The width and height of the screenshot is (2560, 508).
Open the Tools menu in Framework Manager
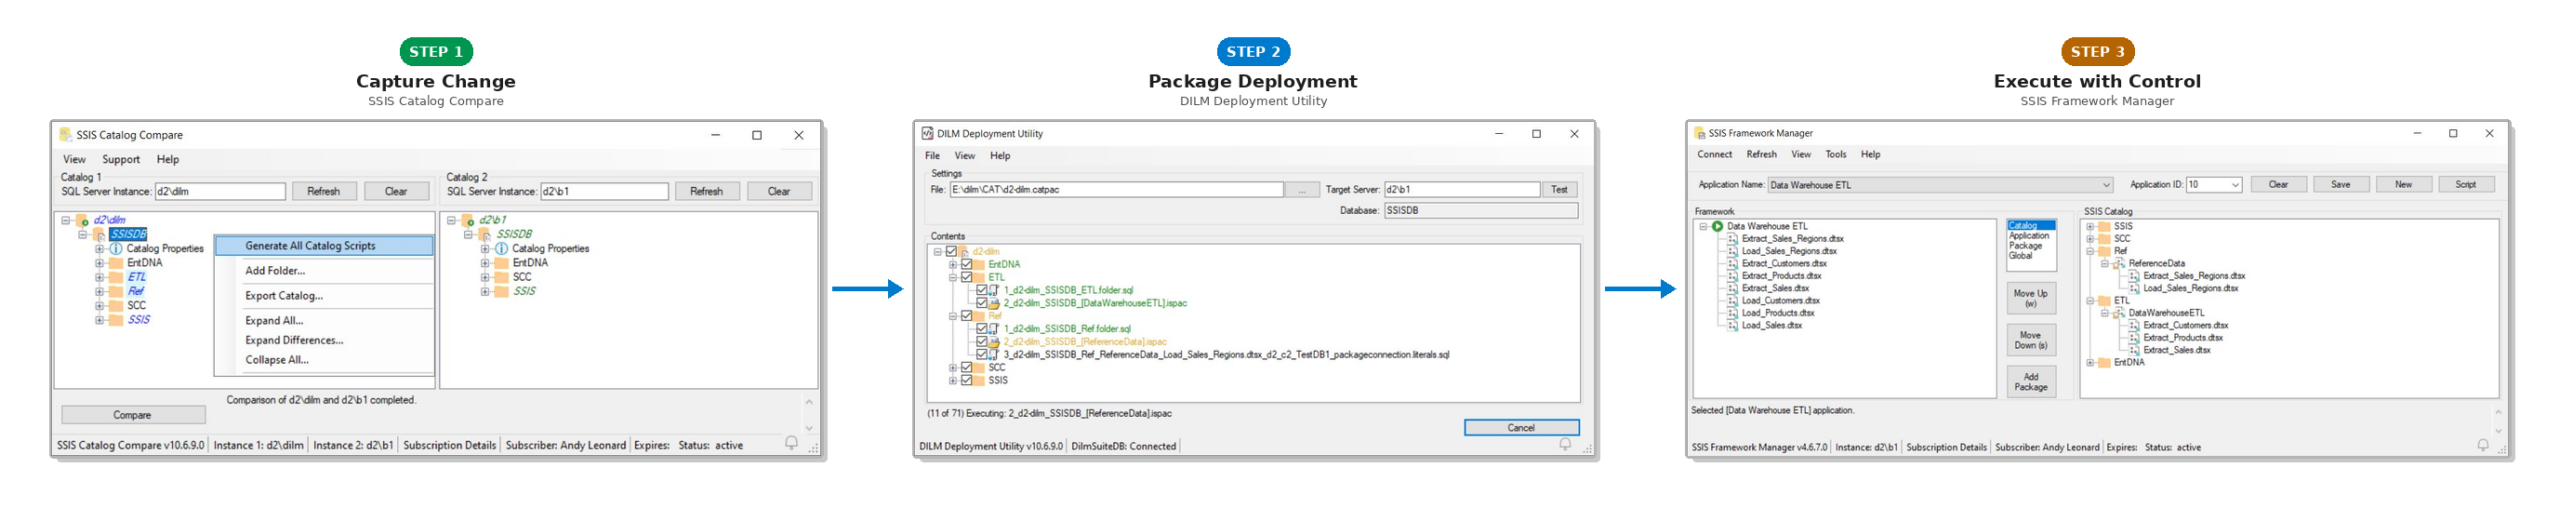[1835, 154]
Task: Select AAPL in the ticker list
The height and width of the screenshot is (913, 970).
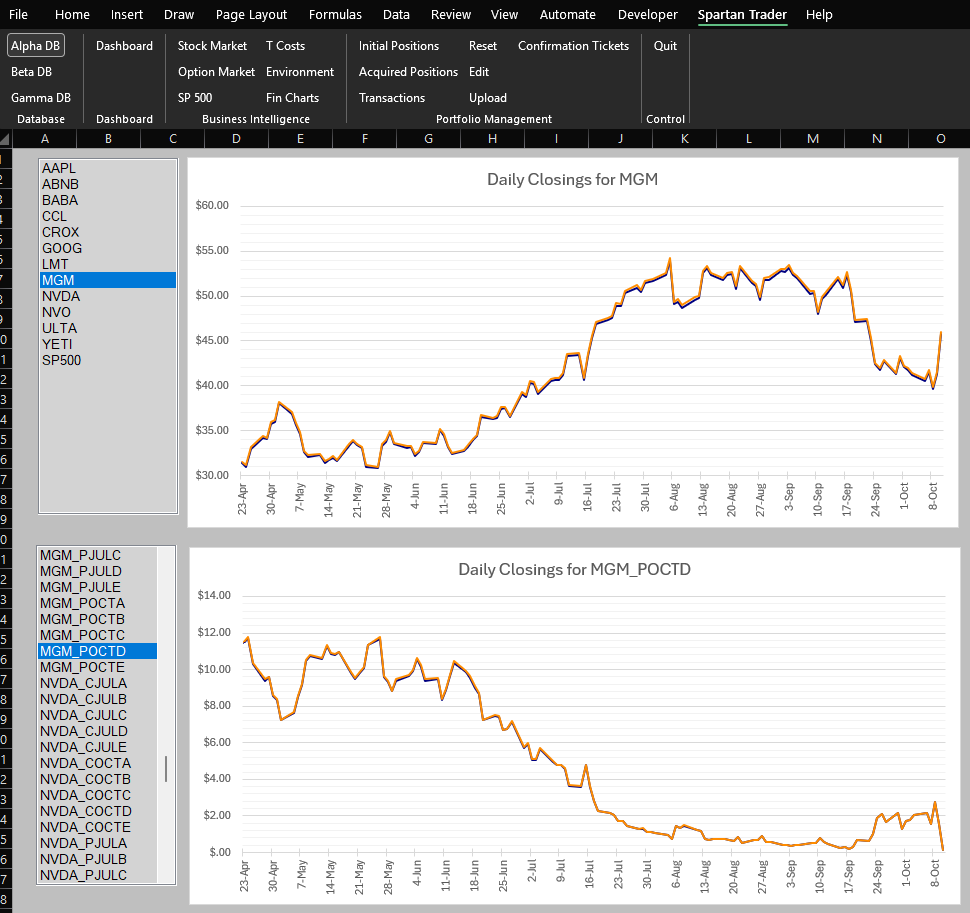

WHAT TO DO → Without the pictures, output the full listing exactly as it stands.

WRITTEN REPLY →
The width and height of the screenshot is (2560, 508).
Open the Tools menu in Framework Manager
[1835, 154]
Task: Select AAPL in the ticker list
The height and width of the screenshot is (913, 970).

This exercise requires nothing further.